Why not keep DS with you full time and let him put the application in to court.. You aren't doing anything wrong because you have PR obviously! He sounds like he's just doing this to fill his back pocket.
Yes because it’s totally reasonable to keep a child away from his parent who has up to that point had 50:50 care just because there is a relatively minor disagreement regarding after school care. Yes complete normally to just stop an 11 year old boy from seeing his Dad in those circumstance - honestly some of the utter nonsense that’s sprouted on here. There is nothing to suggest the dad isn’t an okay parent.

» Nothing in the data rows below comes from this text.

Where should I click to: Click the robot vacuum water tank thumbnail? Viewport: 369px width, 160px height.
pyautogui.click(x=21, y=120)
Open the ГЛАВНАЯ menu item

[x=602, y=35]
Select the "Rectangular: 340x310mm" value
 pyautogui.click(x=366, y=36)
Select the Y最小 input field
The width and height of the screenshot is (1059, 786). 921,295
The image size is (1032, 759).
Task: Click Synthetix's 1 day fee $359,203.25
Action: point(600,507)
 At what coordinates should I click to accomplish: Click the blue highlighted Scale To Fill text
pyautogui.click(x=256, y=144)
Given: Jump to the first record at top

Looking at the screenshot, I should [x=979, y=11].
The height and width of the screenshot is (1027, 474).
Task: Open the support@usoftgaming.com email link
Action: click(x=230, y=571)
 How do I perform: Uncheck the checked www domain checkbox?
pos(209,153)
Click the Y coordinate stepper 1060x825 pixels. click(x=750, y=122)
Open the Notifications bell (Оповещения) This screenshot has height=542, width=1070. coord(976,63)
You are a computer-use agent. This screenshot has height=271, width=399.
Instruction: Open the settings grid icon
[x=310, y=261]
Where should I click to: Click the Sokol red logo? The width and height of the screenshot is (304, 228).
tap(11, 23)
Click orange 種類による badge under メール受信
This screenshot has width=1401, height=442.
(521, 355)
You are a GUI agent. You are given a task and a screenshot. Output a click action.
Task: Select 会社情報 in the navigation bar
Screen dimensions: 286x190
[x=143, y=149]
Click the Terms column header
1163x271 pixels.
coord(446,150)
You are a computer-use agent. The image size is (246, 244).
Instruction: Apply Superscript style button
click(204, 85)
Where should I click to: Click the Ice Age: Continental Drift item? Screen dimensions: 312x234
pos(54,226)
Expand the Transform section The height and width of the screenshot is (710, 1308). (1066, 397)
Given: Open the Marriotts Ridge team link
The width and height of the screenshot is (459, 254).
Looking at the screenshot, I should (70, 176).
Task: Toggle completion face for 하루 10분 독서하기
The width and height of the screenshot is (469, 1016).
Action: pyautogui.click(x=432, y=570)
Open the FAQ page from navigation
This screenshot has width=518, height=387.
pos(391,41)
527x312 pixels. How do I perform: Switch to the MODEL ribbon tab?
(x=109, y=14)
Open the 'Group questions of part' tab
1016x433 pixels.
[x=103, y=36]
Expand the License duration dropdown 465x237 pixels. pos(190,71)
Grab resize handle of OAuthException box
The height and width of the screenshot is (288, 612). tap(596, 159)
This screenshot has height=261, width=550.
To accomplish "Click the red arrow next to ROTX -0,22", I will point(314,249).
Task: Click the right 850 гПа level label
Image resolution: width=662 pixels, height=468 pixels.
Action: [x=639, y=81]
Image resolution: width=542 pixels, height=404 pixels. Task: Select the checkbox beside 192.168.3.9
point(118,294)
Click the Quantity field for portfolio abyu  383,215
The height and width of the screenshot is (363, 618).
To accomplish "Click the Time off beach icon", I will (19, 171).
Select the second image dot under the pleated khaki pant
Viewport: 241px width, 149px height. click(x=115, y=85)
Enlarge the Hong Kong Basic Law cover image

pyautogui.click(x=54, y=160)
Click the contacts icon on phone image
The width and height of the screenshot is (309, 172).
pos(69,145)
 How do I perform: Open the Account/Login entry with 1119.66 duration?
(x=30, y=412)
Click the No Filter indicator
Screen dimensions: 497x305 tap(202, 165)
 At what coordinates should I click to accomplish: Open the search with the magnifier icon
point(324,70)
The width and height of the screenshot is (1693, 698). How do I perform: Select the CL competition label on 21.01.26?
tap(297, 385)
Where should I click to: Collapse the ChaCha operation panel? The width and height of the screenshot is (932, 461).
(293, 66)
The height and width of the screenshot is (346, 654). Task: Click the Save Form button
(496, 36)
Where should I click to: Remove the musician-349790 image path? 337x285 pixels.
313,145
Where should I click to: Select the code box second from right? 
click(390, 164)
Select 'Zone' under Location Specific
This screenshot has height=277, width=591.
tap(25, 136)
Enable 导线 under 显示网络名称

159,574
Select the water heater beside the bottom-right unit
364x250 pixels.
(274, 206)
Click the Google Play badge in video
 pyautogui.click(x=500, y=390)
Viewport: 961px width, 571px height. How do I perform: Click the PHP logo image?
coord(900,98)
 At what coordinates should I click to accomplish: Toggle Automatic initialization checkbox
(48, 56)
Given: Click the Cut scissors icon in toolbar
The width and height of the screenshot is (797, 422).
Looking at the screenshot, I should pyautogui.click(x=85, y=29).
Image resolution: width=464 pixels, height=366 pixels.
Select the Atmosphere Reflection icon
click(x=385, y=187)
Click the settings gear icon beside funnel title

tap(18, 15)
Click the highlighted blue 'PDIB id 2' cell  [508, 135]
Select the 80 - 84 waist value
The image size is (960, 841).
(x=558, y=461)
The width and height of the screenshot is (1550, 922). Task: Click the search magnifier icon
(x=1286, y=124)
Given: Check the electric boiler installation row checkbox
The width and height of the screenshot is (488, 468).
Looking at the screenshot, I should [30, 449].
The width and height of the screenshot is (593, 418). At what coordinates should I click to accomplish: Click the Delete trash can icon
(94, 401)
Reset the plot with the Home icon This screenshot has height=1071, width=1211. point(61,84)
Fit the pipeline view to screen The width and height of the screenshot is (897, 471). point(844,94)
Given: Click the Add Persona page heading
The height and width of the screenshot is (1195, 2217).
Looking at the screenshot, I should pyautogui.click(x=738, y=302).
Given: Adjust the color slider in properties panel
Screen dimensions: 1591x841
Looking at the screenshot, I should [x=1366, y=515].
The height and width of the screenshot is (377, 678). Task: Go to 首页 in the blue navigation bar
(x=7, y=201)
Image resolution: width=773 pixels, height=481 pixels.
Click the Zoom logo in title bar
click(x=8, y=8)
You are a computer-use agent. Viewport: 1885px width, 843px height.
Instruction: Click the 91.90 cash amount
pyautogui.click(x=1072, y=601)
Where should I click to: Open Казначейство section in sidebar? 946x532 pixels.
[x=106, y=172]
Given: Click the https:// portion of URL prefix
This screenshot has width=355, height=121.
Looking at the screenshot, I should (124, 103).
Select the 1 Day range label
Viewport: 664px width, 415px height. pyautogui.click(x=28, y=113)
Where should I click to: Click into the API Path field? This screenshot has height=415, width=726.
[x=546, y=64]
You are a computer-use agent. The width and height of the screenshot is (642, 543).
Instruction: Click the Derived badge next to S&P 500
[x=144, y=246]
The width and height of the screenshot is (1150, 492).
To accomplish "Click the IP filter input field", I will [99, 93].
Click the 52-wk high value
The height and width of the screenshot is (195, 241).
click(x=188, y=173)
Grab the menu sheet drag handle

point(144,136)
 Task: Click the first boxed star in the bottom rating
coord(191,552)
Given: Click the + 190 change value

Benefits were mentioned - how awful the boy has to live with a family that claim benefits Hmm And yes abuse so only via text but OP hasn’t elaborated on that and hasn’t went to court to alter a 50:50 arrangement so I (like to) assume she feels her child is safe with his dad. Any suspicions that dad is going this for ability to claim maintenance afe just that ... suspicions (I though actual night were the key there in uk anyway). Basically fexk all to suggest keeping this boy away from his dad is a reasonable or rational response to this issue Angry
KarlKennedysDurianFruit · 29/08/2020 22:48

If you're willing to pay for it all, why is it an issue to do that anyway to keep the space and he just goes there on his days? I'm not saying his father isn't being difficult, but take the emotion out of it, if you're willing to pay for the full well and for his father to use the provision, why does it matter if it's paid for and he doesn't use it?